"Le vice appelé surréalisme est l‘emploi déréglé et passionnel du stupéfiant image". (Louis Aragon)
Imaginez, lors du vernissage de Brian Calvin à Paris, surprendre des bribes de conversations entre les invités venus pour l’occasion d’univers différents. Philip Guston par exemple expliquerait à Louis Aragon comment « à l’époque du futur » nous avons hérité du mythe de l’art abstrait : « il y a quelque chose de ridicule et de misérable dans le fait que la peinture soit autonome, pure et réalisée pour elle-même. Au contraire, elle est "impure". C’est l’ajustement de ces "impuretés“ qui en force la continuité. Nous fabriquons des images et les images nous remplissent ». Sur quoi Aragon acquiescerait d’un sourire avant de poursuivre son chemin. Les lèvres représentées sur l’ensemble des petites toiles intitulé Mouthfeel capteraient son attention.
Des kilomètres de rayons de soleil déferlent par vagues et face aux nouvelles toiles de Brian Calvin naît l’impression d’observer quelque chose d’à la fois étranger et familier. D’abord un sentiment d’étrangeté, peut-être, car après tout nous voyons le soleil tourner autour de la terre même si nous savons que l’inverse est vrai. Nous commençons par voir, mais ce que nous voyons, c’est ce que j‘appellerais des « twin infinitives » (gémellité infinie), traversant l’espace d’exposition, pénétrant les œuvres. Des yeux nous scrutent et suivent notre regard allant de toile en toile. Nous nous identifions à ce que nous voyons. Le raisonnement et les mots n’arrivent qu’après coup ; nous savons que ces yeux d’acrylique ne peuvent nous regarder.
J’essaierais de l’expliquer autrement : nous constatons la multiplication des silhouettes, des yeux et des lèvres, mais ces derniers paraissent toujours – même pris dans leur ensemble – démultipliés à l’infini. L’étrangeté semble renforcée par la présence de ces jumeaux en nombre indéterminé. Vous me suivez toujours?

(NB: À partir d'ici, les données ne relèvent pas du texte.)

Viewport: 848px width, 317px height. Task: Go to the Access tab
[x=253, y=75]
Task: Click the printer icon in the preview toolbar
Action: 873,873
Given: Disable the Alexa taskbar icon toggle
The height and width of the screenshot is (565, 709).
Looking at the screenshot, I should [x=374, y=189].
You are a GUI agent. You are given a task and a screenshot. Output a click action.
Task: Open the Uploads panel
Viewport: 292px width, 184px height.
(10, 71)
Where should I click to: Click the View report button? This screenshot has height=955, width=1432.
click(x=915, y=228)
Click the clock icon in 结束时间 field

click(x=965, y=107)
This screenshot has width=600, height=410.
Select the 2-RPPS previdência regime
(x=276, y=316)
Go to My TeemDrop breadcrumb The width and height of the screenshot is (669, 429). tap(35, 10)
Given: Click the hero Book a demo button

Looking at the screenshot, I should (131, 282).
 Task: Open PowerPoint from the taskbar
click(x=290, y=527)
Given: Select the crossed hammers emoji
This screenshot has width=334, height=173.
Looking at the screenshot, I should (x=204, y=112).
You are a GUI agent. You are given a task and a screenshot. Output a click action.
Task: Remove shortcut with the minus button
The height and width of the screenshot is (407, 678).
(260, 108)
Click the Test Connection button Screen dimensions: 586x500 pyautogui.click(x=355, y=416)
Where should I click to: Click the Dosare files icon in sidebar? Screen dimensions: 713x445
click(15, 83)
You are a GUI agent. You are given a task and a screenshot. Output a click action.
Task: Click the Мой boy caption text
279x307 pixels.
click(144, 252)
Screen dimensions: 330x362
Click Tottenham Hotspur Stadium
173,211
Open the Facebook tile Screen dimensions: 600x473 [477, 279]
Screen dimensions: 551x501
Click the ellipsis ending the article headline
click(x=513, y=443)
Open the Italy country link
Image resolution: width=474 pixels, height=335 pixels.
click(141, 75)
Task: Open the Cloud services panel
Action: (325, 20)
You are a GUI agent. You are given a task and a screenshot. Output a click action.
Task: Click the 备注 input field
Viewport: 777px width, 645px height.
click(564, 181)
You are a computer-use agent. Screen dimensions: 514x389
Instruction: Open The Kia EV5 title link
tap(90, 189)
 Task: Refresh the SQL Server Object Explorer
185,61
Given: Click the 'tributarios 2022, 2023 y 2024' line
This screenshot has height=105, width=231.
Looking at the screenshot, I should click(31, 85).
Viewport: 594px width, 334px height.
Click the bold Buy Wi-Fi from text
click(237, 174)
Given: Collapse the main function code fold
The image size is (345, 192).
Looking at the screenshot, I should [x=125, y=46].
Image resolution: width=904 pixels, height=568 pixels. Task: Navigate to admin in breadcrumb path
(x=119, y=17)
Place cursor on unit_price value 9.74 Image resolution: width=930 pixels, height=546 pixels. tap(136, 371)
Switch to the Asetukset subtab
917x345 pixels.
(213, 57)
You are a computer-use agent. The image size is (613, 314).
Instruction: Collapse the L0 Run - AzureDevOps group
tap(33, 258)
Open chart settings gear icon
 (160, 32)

Je poursuis maintenant avec ce sentiment de familiarité. Etudiant les compositions de Brian Calvin, je suis tout à fait d’accord pour dire que la peinture est une conversation et qu’elle n’a donc assurément rien d’un monologue. Une toile n’est jamais fermée. Il est toujours possible de « se plonger dedans », encore et encore. Rien ne vous empêche de prolonger votre réflexion, de poursuivre le cours de la « main pensante ». Vous pouvez avoir une conversation privée avec une toile. Encore et toujours, le peintre et le spectateur sont jumeaux, dans un sens qu’il reste à définir.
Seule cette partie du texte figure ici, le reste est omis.